→ **EXCERPTED TEXT**:
◇ ◇ ◇ ◇
Judah II or Nesi'ah I was a Jewish sage who lived in Tiberias in the Land of Israel, in the middle of the third century CE.

He is mentioned in the classical works of Judaism's Oral Torah, the Mishnah and Talmud. There he is variously called "Judah," "Judah Nesi'ah" (= "ha-Nasi"), and occasionally "Rabbi" like his grandfather, Judah haNasi. As Judah III is also designated as "Judah Nesi'ah," it is often difficult, sometimes impossible, to determine which one of these patriarchs is referred to.

==Biography==
===Youth===
Various stories of Judah's youth, referring to him and his brother Hillel, have been preserved. As youths, Judah and Hillel visited Cabul and Biri, each time behaving in ways which offended the local population.
===Relations with other scholars===
He had especially friendly relations with Hoshaiah. Together with Rabbi Joshua ben Levi, he assisted at Laodicea in the reception of a female proselyte into Judaism. Jonathan b. Eleazar was his companion at the baths of Gadara. The relations between the patriarch and Rabbi Yochanan, the leader of the Academy of Tiberias, seem to have been friendly; Yochanan accepted the regular material support offered to him by Judah. Yochanan also induced Judah to visit Shimon ben Lakish, who had fled from Tiberias in consequence of having made offensive remarks in regard to the dignity of the patriarchate, and invite him to return.
◇ ◇ ◇ ◇
→ **INFORMATION SHOWN**:
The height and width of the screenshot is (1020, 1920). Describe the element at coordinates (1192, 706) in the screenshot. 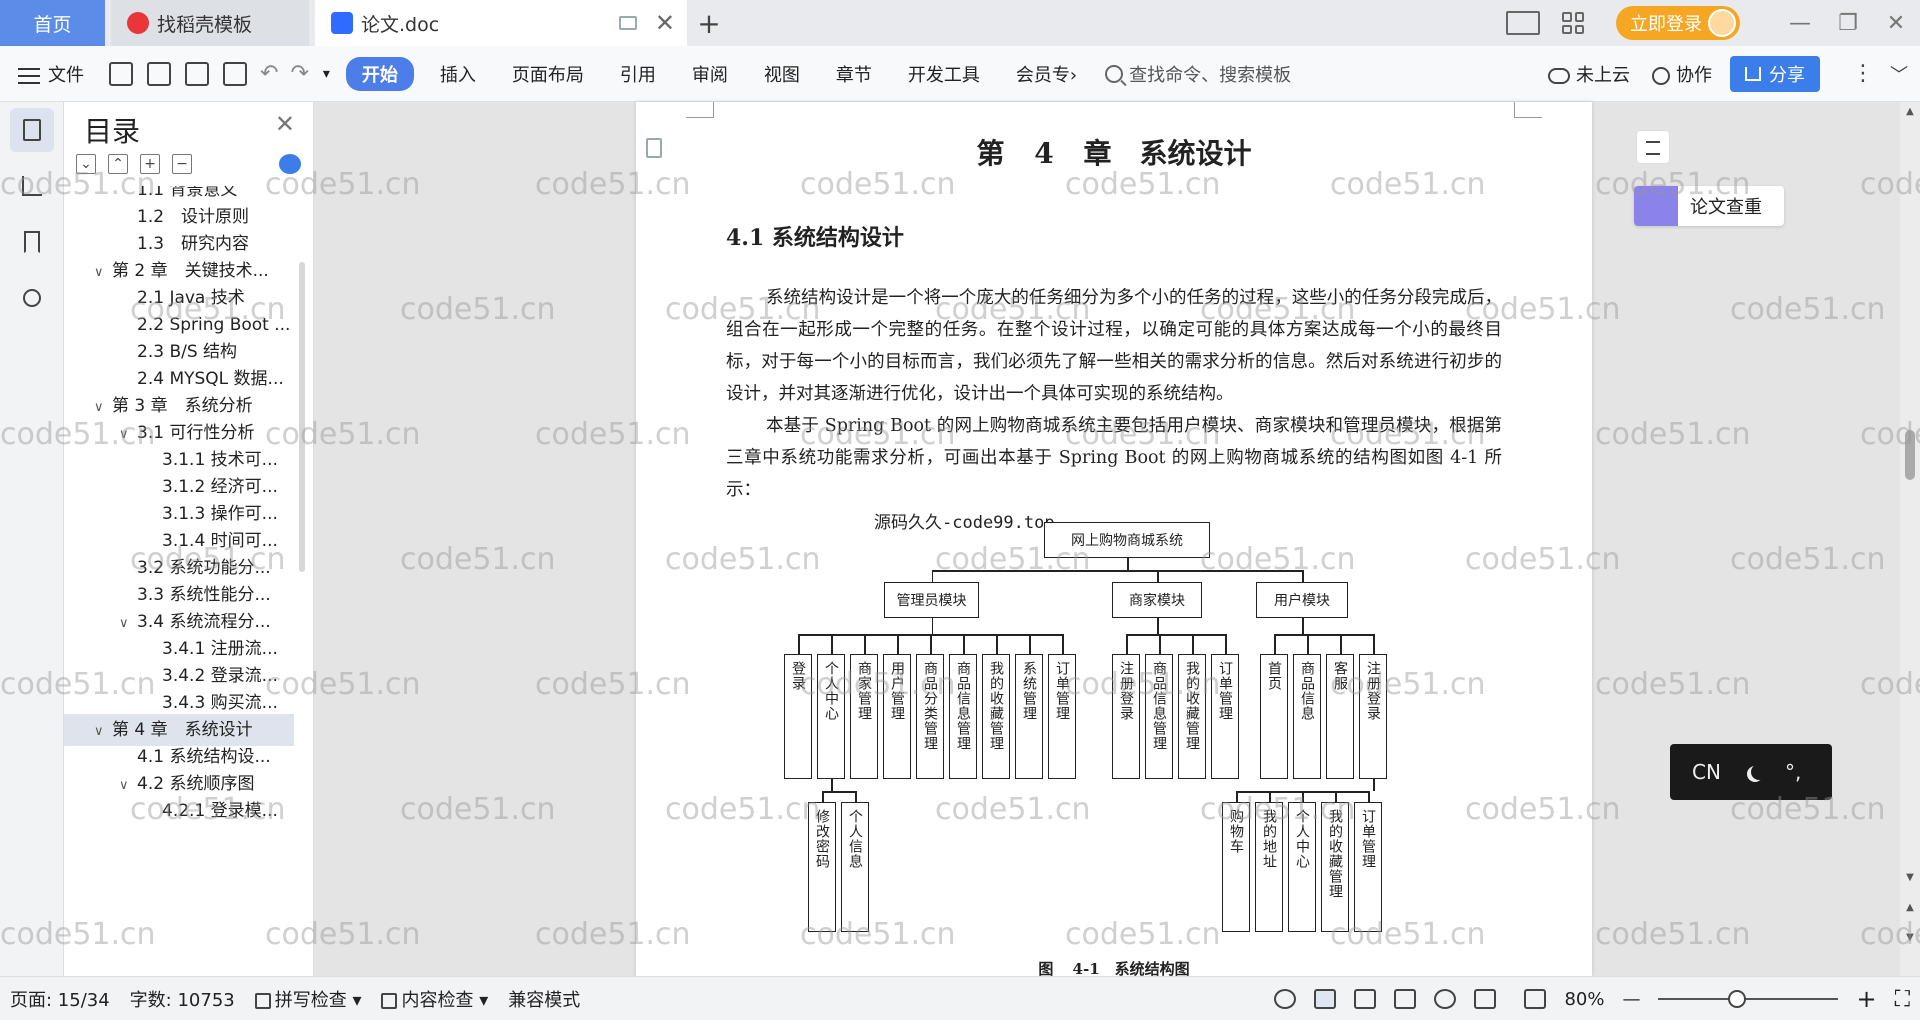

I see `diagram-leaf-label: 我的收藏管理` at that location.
◇ ◇ ◇ ◇
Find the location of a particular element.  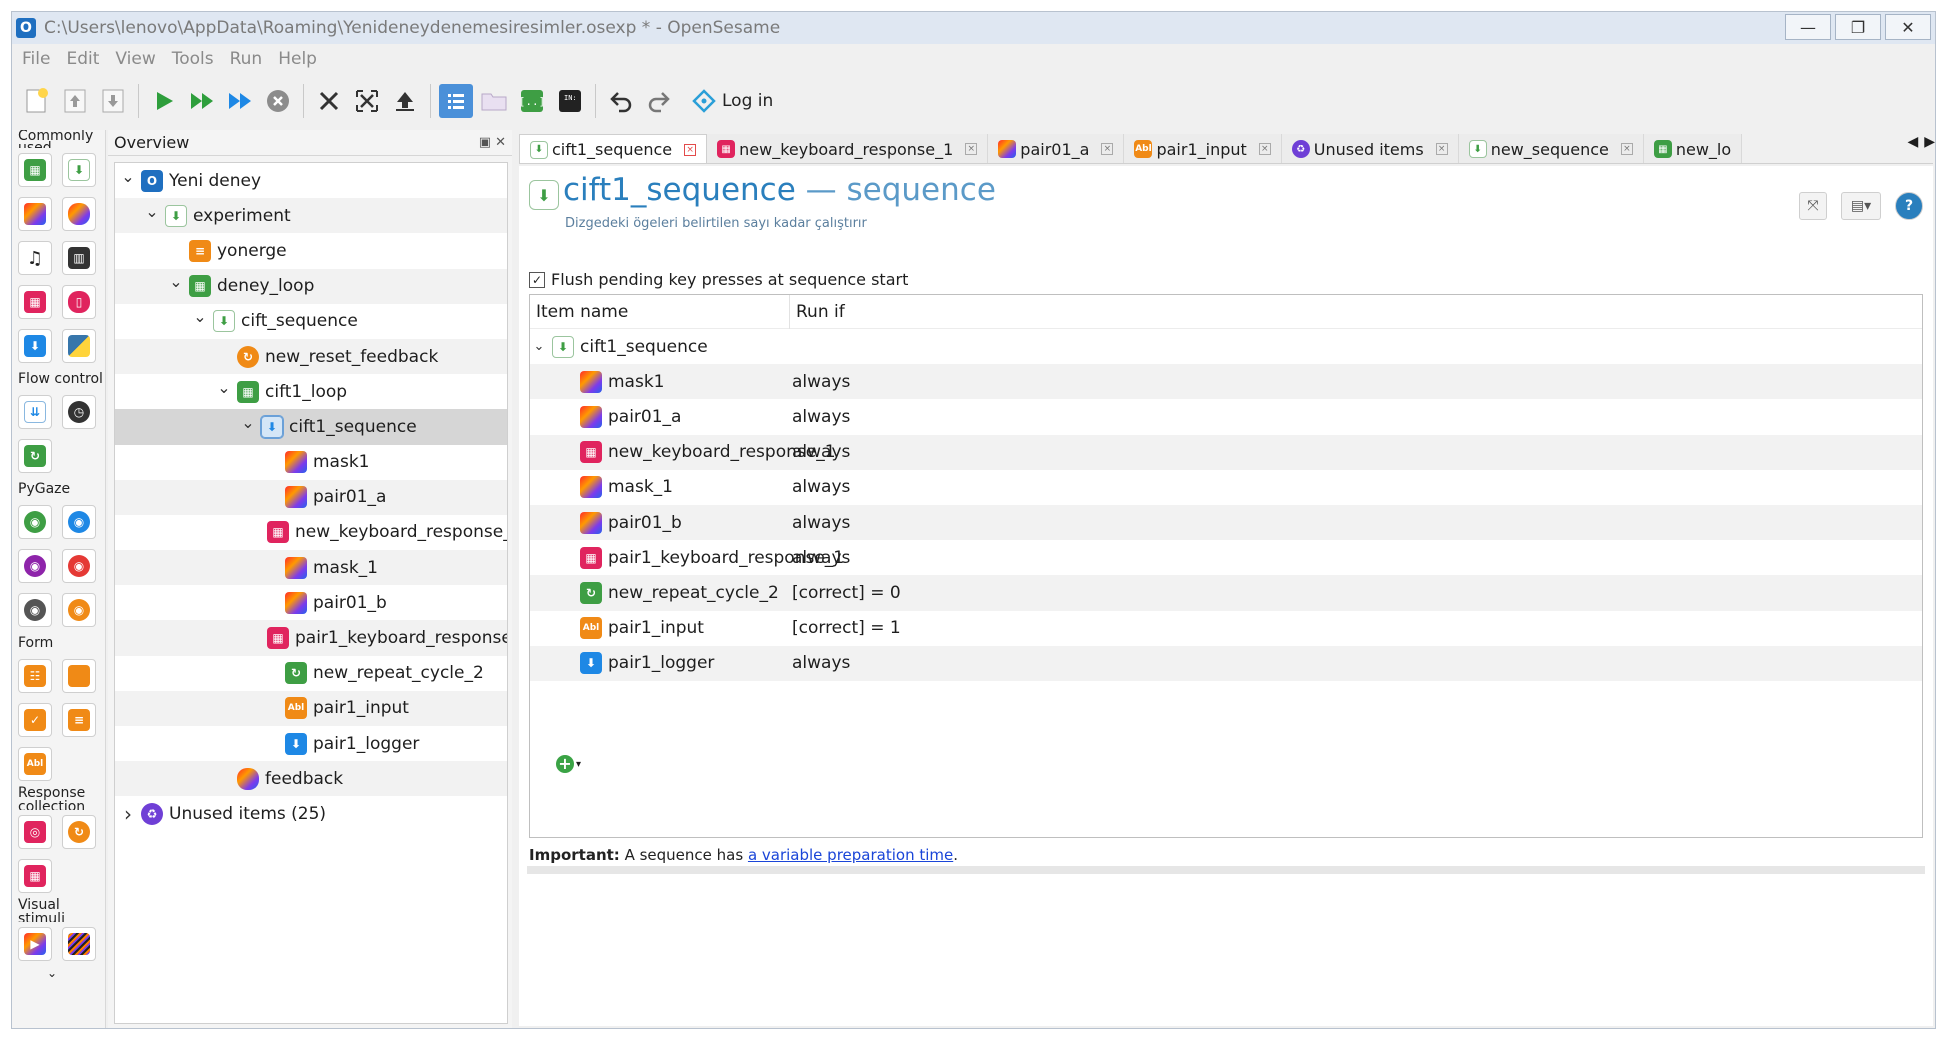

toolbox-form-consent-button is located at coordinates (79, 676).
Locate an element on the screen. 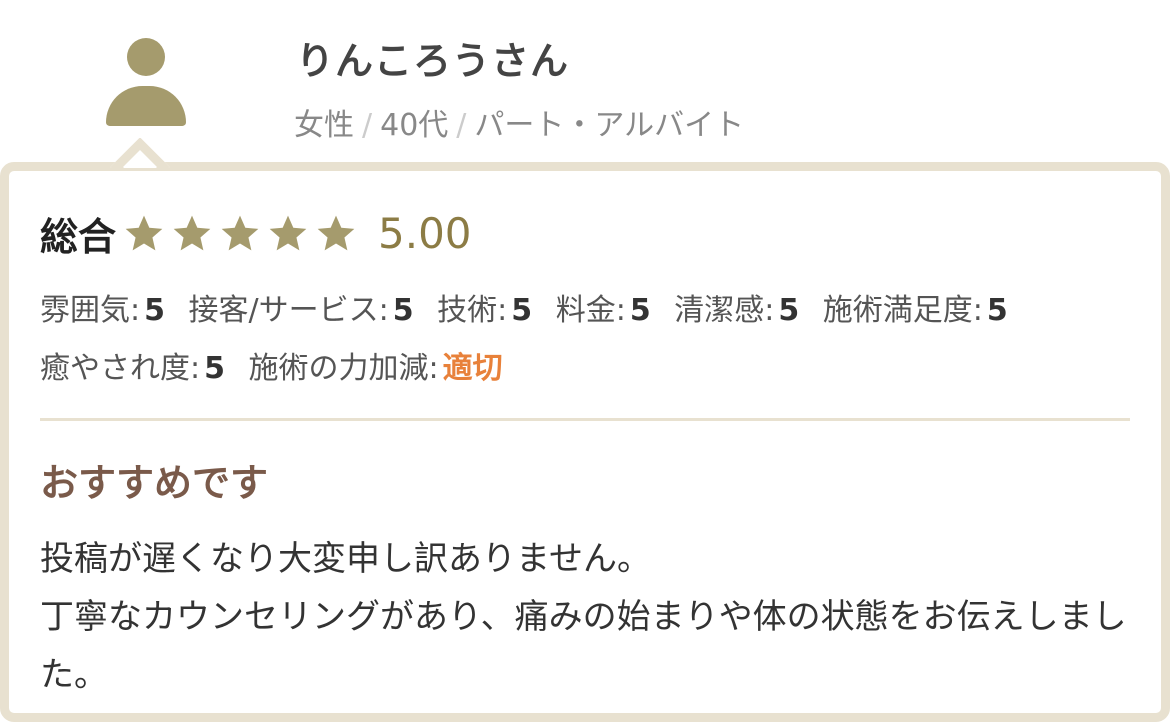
◇ ◇ ◇ ◇
→ **EXERCISES**:
A – In the text on Judah II, what did Rabbi Yochanan accept from Judah?
B – Carry on the text on Judah II from the point where it ends.

→ **TASK-BY-TASK RESULTS**:
A – Yochanan accepted the regular material support that Judah offered him.

B –
On another occasion, it was Shimon ben Lakish who succeeded in softening Judah's indignation toward a daring preacher, Jose of Maon, who had denounced the rapacity of the patriarchal house. Shimon ben Lakish, moreover, seems to have exhorted the patriarch to unselfishness, saying "Take nothing, so that you will have to give nothing [to the Roman authorities]". Simeon ben Lakish also reminded Judah of the need of providing for elementary education in the various cities, referring to the saying, "A city in which there are no schools for children is doomed to destruction".

===Standing among other scholars===
Judah's authority as patriarch was not absolute: he could not carry out his intention of omitting the fast-day of Tisha B'Av when it fell on the Sabbath. He was not regarded by his contemporaries as their equal in scholarship, as appears from a curious meeting between him and R. Yannai.

However, Judah was not so unimportant as might appear from this, since Shimon ben Lakish (who was not his pupil) hands down a whole series of halakhic teachings in the name of "Judah Nesi'ah". Shimon ben Lakish doubtless survived Judah and repeated his traditions. Shimon handed down also some of Judah's aggadic teachings. The passage (Nazir 20c) referring to Simeon ben Lakish as "sitting before Judah" and explaining a midrash does not refer to him as a pupil, but as a member of the college. This view is supported by Avodah Zarah 6b, which speaks of Shimon as "sitting before Judah Nesi'ah"; here the patriarch asks Shimon what to do in a certain case, and Shimon clearly appears as the better halakhist, not as Judah's pupil.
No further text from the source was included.